TUGAS YANG DIBERIKAN ::
1. Menurut dokumen di bawah, mengapa langkah rehabilitasi nama baik kedua guru dinilai sebagai bentuk keadilan substantif? Jelaskan dalam satu sampai tiga kalimat.
2. Salin dengan tepat seluruh bagian dokumen di bawah, mulai dari "Presiden Prabowo Subianto" hingga "secara membabi buta.".
3. Apakah setiap pernyataan berikut sesuai dengan dokumen di bawah? Jawab ya atau tidak, lalu kutip persis kata-kata dokumen yang menentukan. (a) Presiden Prabowo Subianto memakai hak prerogatifnya untuk merehabilitasi nama baik kedua guru. (b) Adiarsa MJ menilai keputusan Presiden itu keliru. (c) Rehabilitasi ini dianggap sebagai preseden negatif bagi penegakan hukum di Indonesia.

DOKUMEN ::
=-=-=-=-=

Presiden Prabowo Subianto kemudian menggunakan hak prerogatifnya untuk merehabilitasi nama baik kedua guru tersebut. Langkah ini dinilai sebagai bentuk keadilan substantif, negara tidak hanya menegakkan hukum secara kaku, tetapi juga mempertimbangkan nilai kemanusiaan, moralitas, dan kepatutan sosial.
Rehabilitasi ini dianggap sebagai preseden positif bagi penegakan hukum di Indonesia, bahwa hukum harus hadir untuk memulihkan, bukan menghukum secara membabi buta.
Menanggapi keputusan Presiden, Ketua Umum LSM PERAK Indonesia, Adiarsa MJ, SE, SH, MH, menyampaikan pandangan hukumnya bahwa langkah tersebut adalah keputusan yang tepat dan berkeadilan, tanpa mengabaikan peran lembaga kontrol sosial yakni LSM dalam menegakkan disiplin dan integritas di lingkungan pendidikan.

=-=-=-=-=

DATA TERKUMPUL ::
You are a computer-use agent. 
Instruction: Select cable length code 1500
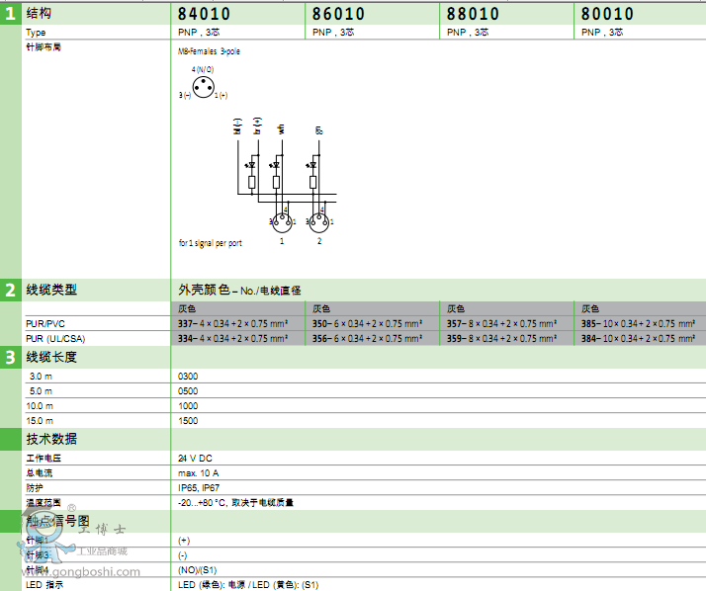click(x=188, y=420)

=-=-=-=-=

JAWABAN TIAP TUGAS ::
1. Langkah itu dinilai sebagai keadilan substantif karena negara tidak hanya menegakkan hukum secara kaku. Negara juga mempertimbangkan nilai kemanusiaan, moralitas, dan kepatutan sosial.

2.
Presiden Prabowo Subianto kemudian menggunakan hak prerogatifnya untuk merehabilitasi nama baik kedua guru tersebut. Langkah ini dinilai sebagai bentuk keadilan substantif, negara tidak hanya menegakkan hukum secara kaku, tetapi juga mempertimbangkan nilai kemanusiaan, moralitas, dan kepatutan sosial.
Rehabilitasi ini dianggap sebagai preseden positif bagi penegakan hukum di Indonesia, bahwa hukum harus hadir untuk memulihkan, bukan menghukum secara membabi buta.

3.
(a) Ya: "Presiden Prabowo Subianto kemudian menggunakan hak prerogatifnya untuk merehabilitasi nama baik kedua guru tersebut."
(b) Tidak: "langkah tersebut adalah keputusan yang tepat dan berkeadilan"
(c) Tidak: "Rehabilitasi ini dianggap sebagai preseden positif bagi penegakan hukum di Indonesia"